Stored items from a collection:
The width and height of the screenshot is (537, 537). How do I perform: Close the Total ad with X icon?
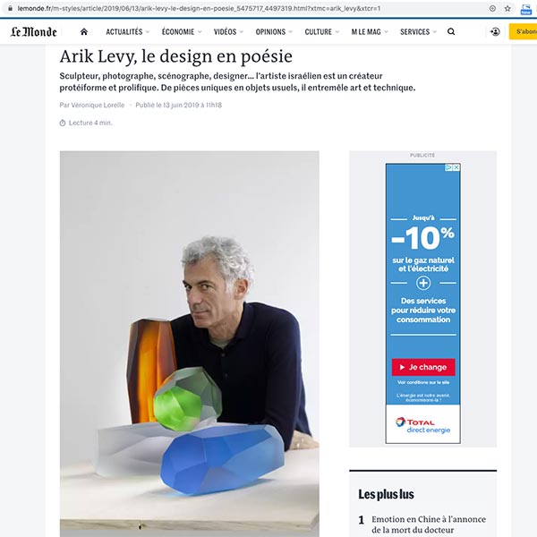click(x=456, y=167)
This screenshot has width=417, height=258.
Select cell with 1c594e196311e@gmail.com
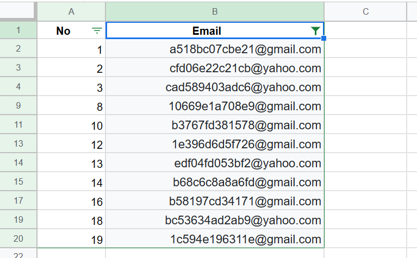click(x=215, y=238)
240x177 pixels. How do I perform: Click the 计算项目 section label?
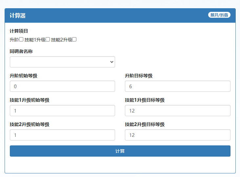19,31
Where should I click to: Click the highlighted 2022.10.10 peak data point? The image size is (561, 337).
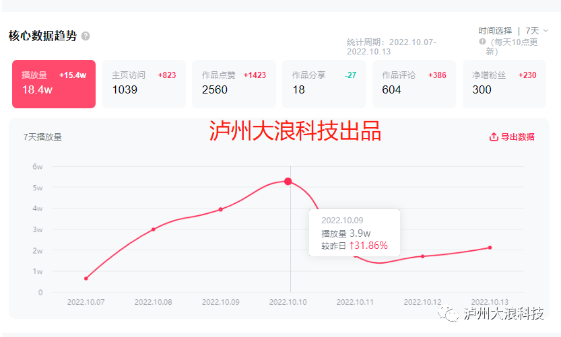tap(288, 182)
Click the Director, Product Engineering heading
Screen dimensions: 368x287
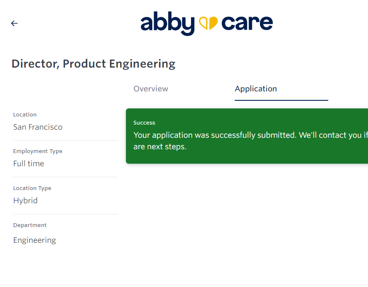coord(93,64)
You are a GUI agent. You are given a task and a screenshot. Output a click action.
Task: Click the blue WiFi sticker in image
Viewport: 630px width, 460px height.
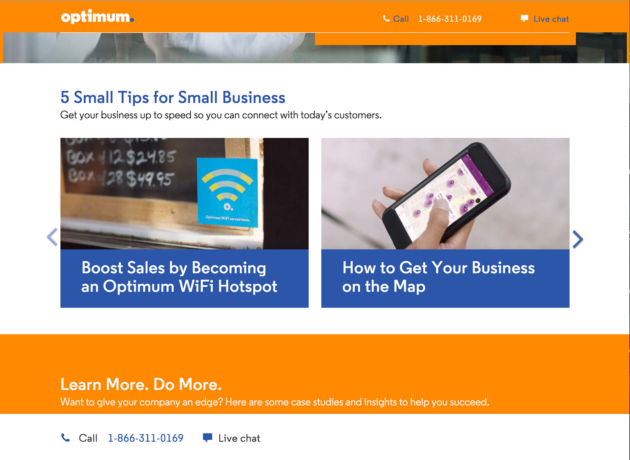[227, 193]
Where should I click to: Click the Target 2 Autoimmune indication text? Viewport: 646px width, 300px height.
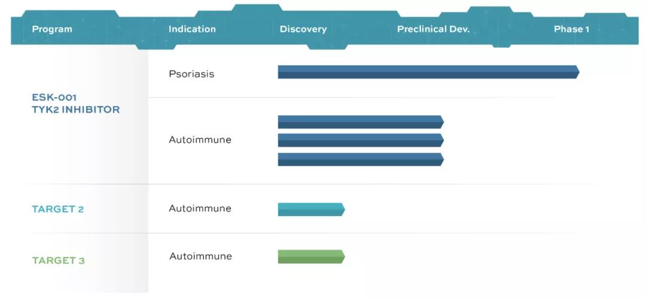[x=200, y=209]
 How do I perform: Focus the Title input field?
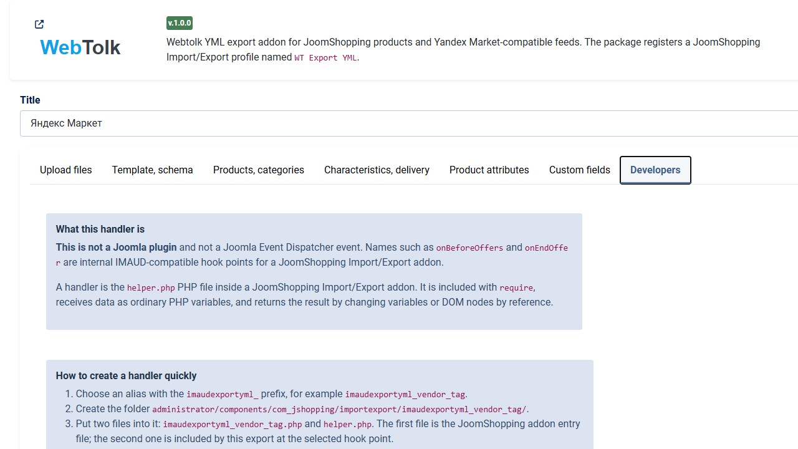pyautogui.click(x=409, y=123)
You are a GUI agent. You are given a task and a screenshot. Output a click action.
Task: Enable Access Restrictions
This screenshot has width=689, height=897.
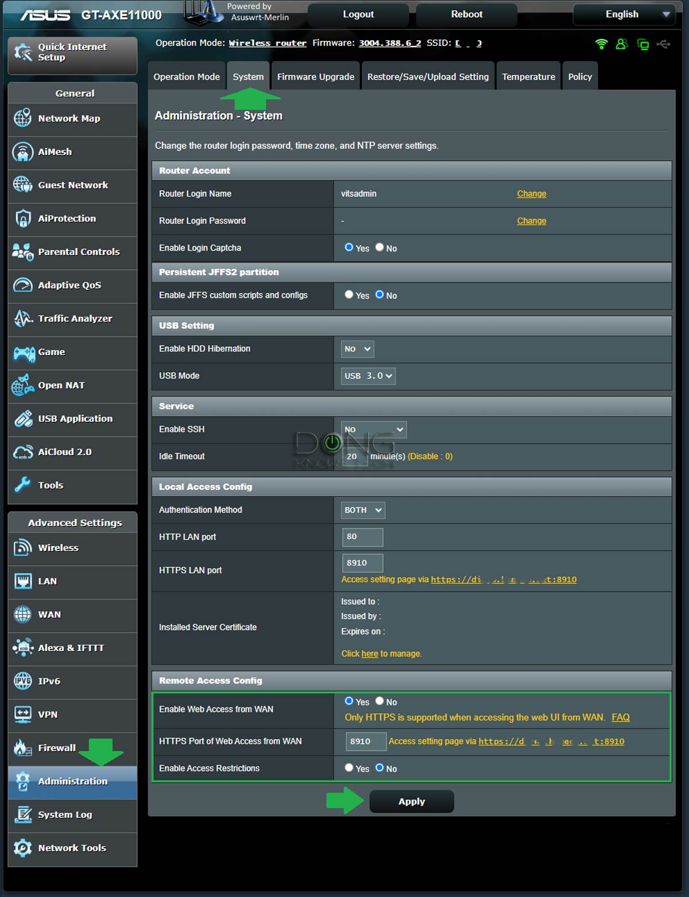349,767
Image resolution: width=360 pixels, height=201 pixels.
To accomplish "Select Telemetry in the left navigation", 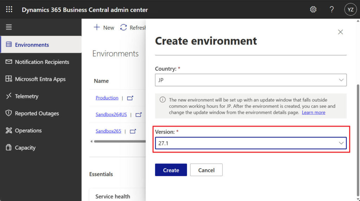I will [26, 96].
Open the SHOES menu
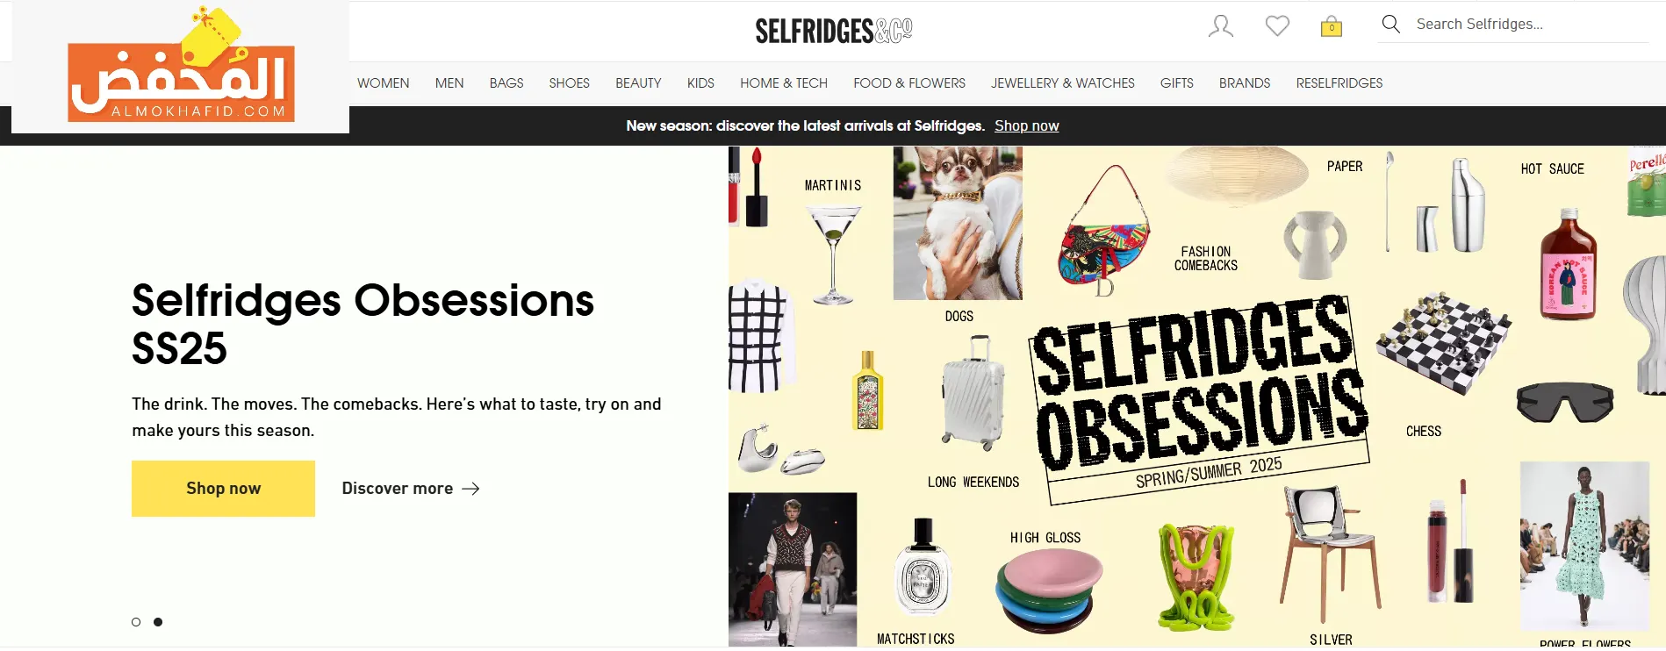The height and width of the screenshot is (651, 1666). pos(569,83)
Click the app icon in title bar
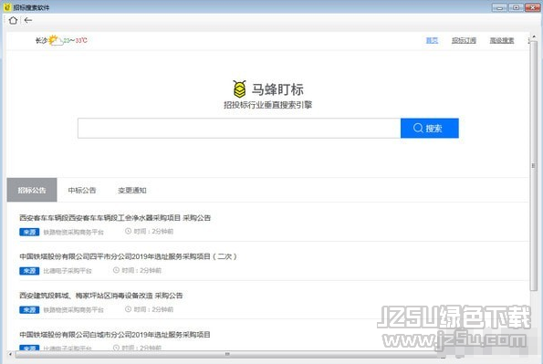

* * *

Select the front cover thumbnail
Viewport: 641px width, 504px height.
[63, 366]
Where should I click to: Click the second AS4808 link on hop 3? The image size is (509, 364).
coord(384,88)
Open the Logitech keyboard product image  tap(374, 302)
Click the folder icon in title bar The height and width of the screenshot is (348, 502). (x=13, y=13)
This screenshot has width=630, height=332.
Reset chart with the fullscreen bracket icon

WHAT TO WORK ON: Of the lines above, retype only those from the line containing "Click the folder" through the line containing "Reset chart with the fullscreen bracket icon", including both, exactly.

RESULT:
Click the folder icon in title bar The height and width of the screenshot is (348, 502). (x=13, y=13)
This screenshot has width=630, height=332.
Reset chart with the fullscreen bracket icon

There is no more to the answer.